Set down every entry below exactly as it stands.

** DATA follows **

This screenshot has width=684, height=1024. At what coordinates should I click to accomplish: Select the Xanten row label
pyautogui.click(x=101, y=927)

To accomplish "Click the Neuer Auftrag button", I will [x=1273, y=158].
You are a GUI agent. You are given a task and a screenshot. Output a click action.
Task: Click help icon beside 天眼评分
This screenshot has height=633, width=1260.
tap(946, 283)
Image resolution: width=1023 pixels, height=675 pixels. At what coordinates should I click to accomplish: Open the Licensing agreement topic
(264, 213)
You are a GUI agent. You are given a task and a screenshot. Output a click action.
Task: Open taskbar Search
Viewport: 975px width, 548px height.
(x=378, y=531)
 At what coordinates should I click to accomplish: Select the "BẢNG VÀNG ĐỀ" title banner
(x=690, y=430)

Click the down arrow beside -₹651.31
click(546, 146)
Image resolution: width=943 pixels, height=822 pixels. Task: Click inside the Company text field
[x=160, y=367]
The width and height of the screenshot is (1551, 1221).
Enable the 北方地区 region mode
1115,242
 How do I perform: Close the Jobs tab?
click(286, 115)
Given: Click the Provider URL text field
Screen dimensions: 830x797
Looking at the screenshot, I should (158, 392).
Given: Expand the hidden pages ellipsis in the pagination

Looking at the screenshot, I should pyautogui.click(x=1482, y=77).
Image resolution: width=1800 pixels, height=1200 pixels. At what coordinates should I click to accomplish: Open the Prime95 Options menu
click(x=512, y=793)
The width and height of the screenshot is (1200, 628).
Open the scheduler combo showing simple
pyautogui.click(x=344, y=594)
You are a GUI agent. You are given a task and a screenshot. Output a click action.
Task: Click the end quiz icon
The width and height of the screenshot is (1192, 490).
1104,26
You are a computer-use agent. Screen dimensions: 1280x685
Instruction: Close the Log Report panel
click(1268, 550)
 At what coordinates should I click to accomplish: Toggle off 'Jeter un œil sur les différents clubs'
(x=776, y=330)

** End of DATA **

#### ANSWER BELOW:
This screenshot has width=684, height=1024. At what coordinates should I click to accomplish: Select the Xanten row label
pyautogui.click(x=101, y=927)

To accomplish "Click the Neuer Auftrag button", I will [x=1273, y=158].
You are a GUI agent. You are given a task and a screenshot. Output a click action.
Task: Click help icon beside 天眼评分
This screenshot has height=633, width=1260.
tap(946, 283)
Image resolution: width=1023 pixels, height=675 pixels. At what coordinates should I click to accomplish: Open the Licensing agreement topic
(264, 213)
You are a GUI agent. You are given a task and a screenshot. Output a click action.
Task: Open taskbar Search
Viewport: 975px width, 548px height.
(x=378, y=531)
 At what coordinates should I click to accomplish: Select the "BẢNG VÀNG ĐỀ" title banner
(x=690, y=430)

Click the down arrow beside -₹651.31
click(546, 146)
Image resolution: width=943 pixels, height=822 pixels. Task: Click inside the Company text field
[x=160, y=367]
The width and height of the screenshot is (1551, 1221).
Enable the 北方地区 region mode
1115,242
 How do I perform: Close the Jobs tab?
click(286, 115)
Given: Click the Provider URL text field
Screen dimensions: 830x797
Looking at the screenshot, I should (158, 392).
Given: Expand the hidden pages ellipsis in the pagination

Looking at the screenshot, I should pyautogui.click(x=1482, y=77).
Image resolution: width=1800 pixels, height=1200 pixels. At what coordinates should I click to accomplish: Open the Prime95 Options menu
click(x=512, y=793)
The width and height of the screenshot is (1200, 628).
Open the scheduler combo showing simple
pyautogui.click(x=344, y=594)
You are a GUI agent. You are given a task and a screenshot. Output a click action.
Task: Click the end quiz icon
The width and height of the screenshot is (1192, 490).
1104,26
You are a computer-use agent. Screen dimensions: 1280x685
Instruction: Close the Log Report panel
click(1268, 550)
 At what coordinates should I click to accomplish: Toggle off 'Jeter un œil sur les différents clubs'
(x=776, y=330)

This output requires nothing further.